Service recovery: Restore the backup data of the object storage service of the remote disaster recovery center to the local computer, restore cloud services and data locally, and rebuild the local data center.

(2) Low RTO indicators, long business recovery time, and high cost

Service deployment: All business applications, databases, and load balancers are deployed in local data centers and remote disaster recovery centers.
- The on-premises data center is in Active mode, and the remote disaster recovery center is in Cold Standby mode.
- Load Balancing: Each server for each service is deployed in the disaster recovery center.
- Virtual machines: According to different requirements of the business for RTO, the disaster recovery center can deploy virtual machines with the same configuration or downgrade configuration.
  - For applications with high RTO requirements, the disaster recovery center needs to deploy virtual machines with the same configuration as the production center to quickly restore services and ensure the performance of the service operation environment when the service is switched.
  - For applications with low RTO requirements, degraded virtual machines can be deployed in the disaster recovery center to save resources and costs.
- Database: Deploy the same set of database services in the disaster recovery center for each service, and the database of the disaster recovery center is read-only, and the databases of the two places use asynchronous data replication.
- Storage: The disaster recovery center deploys the object storage service, and the disaster recovery center database is directly connected to the object storage for data reading and writing.
- Intelligent DNS: Through Intelligent DNS Service, configure the business domain name A record as the IP address of the LB in the on-premises data center;
Data replication: According to the different requirements of services for RPO, the two data centers adopt multiple network interconnections.
- The database service asynchronously copies the data to the disaster recovery center object storage service.
- Virtual machine images, business data, and file data are copied from the local data center to the disaster recovery center object storage in a full/incremental manner.
Service recovery: When a disaster occurs in the on-premises data center or a service switch is required, modify the service domain name A record and database status.
- Use intelligent DNS to manually modify the service domain name A record to the IP address of the service LB of the disaster recovery center to achieve failover and service recovery.
- Modify the business application database service of the disaster recovery center to read-write state, and the business application database directly reads and writes data in object storage.

The interconnection between the remote disaster recovery center and the local data center network affects the frequency and integrity of business data backup. Due to the latency of the remote network, it is not recommended that both data centers be active.

Public Cloud Disaster Recovery Service

SCloudStack provides disaster recovery services from on-premises data centers to public cloud platforms, and incrementally copies cloud service images and data to third-party public cloud platform object storage services through leased lines, SD-WAN, VPN, or Internet connections to ensure business data RPO metrics. When a disaster occurs in an on-premises data center, you can quickly restore services on the public cloud, and restore business data backups on the public cloud to the local data center and re-establish the local data center.
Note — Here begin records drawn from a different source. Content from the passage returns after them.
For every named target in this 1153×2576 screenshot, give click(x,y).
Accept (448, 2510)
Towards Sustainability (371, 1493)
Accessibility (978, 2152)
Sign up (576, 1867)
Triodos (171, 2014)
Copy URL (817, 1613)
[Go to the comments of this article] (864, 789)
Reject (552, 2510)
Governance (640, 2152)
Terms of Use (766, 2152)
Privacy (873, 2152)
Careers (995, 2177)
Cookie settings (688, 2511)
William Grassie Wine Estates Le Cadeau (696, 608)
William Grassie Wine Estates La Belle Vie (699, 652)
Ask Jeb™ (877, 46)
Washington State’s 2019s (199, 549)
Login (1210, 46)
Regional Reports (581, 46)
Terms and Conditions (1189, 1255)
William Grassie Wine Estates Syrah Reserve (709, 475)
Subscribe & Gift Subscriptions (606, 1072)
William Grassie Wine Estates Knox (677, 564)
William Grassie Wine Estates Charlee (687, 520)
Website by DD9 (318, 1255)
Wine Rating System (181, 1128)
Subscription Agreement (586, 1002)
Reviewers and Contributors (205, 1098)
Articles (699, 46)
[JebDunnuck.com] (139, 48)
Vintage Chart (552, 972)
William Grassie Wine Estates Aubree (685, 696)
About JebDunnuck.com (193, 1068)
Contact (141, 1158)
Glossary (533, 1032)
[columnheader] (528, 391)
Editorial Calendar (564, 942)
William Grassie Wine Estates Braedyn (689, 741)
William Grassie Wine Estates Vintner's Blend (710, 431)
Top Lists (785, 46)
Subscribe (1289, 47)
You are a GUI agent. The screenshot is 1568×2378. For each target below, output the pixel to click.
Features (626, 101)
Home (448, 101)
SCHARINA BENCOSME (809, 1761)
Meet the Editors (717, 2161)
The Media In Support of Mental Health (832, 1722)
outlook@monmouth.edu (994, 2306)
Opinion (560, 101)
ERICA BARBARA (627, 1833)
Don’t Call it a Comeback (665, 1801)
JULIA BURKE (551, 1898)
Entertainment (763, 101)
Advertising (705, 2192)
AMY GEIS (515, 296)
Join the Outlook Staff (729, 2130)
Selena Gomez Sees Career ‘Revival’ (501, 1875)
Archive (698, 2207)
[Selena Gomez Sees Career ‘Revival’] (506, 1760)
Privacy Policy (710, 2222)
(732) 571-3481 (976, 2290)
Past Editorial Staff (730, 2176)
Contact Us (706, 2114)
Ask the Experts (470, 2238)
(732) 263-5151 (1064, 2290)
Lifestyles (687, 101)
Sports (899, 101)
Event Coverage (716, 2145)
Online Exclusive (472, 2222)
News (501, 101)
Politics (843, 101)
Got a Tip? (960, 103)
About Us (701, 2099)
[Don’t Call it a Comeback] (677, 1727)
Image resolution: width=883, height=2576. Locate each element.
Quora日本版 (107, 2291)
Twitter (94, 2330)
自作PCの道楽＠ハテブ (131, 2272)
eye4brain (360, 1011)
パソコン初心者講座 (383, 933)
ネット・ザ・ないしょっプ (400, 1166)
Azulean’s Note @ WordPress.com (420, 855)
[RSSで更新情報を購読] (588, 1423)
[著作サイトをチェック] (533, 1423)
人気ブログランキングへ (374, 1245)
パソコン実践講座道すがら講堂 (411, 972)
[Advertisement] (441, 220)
The public cloud disaster recovery service supports multiple service deployment methods, provides different RTO indicators for cloud platform services, and controls the disaster recovery cost of cloud platform services.

(1) High RTO indicators, long business recovery time, and low cost

Service deployment: Apply only for the object storage service on the public cloud platform, and copy the cloud service image, business data, and database of the on-premises data center to the object storage service in a full/incremental manner.
Business recovery
- Restore the backup data of the public cloud object storage service to the local computer, restore the business locally, and re-establish the local data center.
- Use Object Storage to back up data, and directly deploy services such as service cloud hosts, load balancers, and databases on public cloud platforms to restore services.
  (2) Low RTO indicators, long business recovery time, and high cost
Service deployment: All business applications, databases, and load balancers are deployed in local data centers and public cloud platforms.
- The on-premises data center is the Active mode, and the public cloud platform is the Cold Standby mode;
- Server balancing: Each service that requires load balancing applies for a Load Balancing instance in the public cloud and adds the service ECS to the backend.
- Cloud host: According to the different requirements of the business for RTO, the public cloud can deploy cloud hosts with the same or downgraded configuration as the on-premises data center.
  - For applications with high RTO requirements, the public cloud needs to deploy cloud hosts with the same configuration as the production center to quickly restore services and ensure the performance of the service operation environment when the service is switched.
  - For applications with low RTO requirements, the public cloud can deploy cloud hosts with downgraded configurations to save resources and costs;
- Database service: Deploy the same set of database services on the public cloud platform for each business, the cloud platform database services are read-only, and the databases in the two places use asynchronous mode for data replication.
- Object storage service: The public cloud platform deploys the object storage service, and the public cloud platform business application database directly connects to the object storage for data reading and writing.
- Intelligent DNS: Through Intelligent DNS Service, configure the business domain name A record as the IP address of the LB in the on-premises data center;
Data replication: According to the different requirements of business RPO, multiple network interconnections are adopted between local data centers and public cloud platforms.
- The database service asynchronously copies the data to the public cloud platform object storage service;
- Virtual machine images, business data, and file data are copied from the on-premises data center to the public cloud platform object storage service in a full/incremental manner.
Service recovery: When a disaster occurs in the on-premises data center or a service switch is required, modify the service domain name A record and database status.
- Use intelligent DNS to manually modify the service domain name A record to the IP address of the service LB of the public cloud platform to achieve failover and service recovery.
- Modify the business application database service of the public cloud platform to read-write state, and the business application database directly reads and writes data in object storage.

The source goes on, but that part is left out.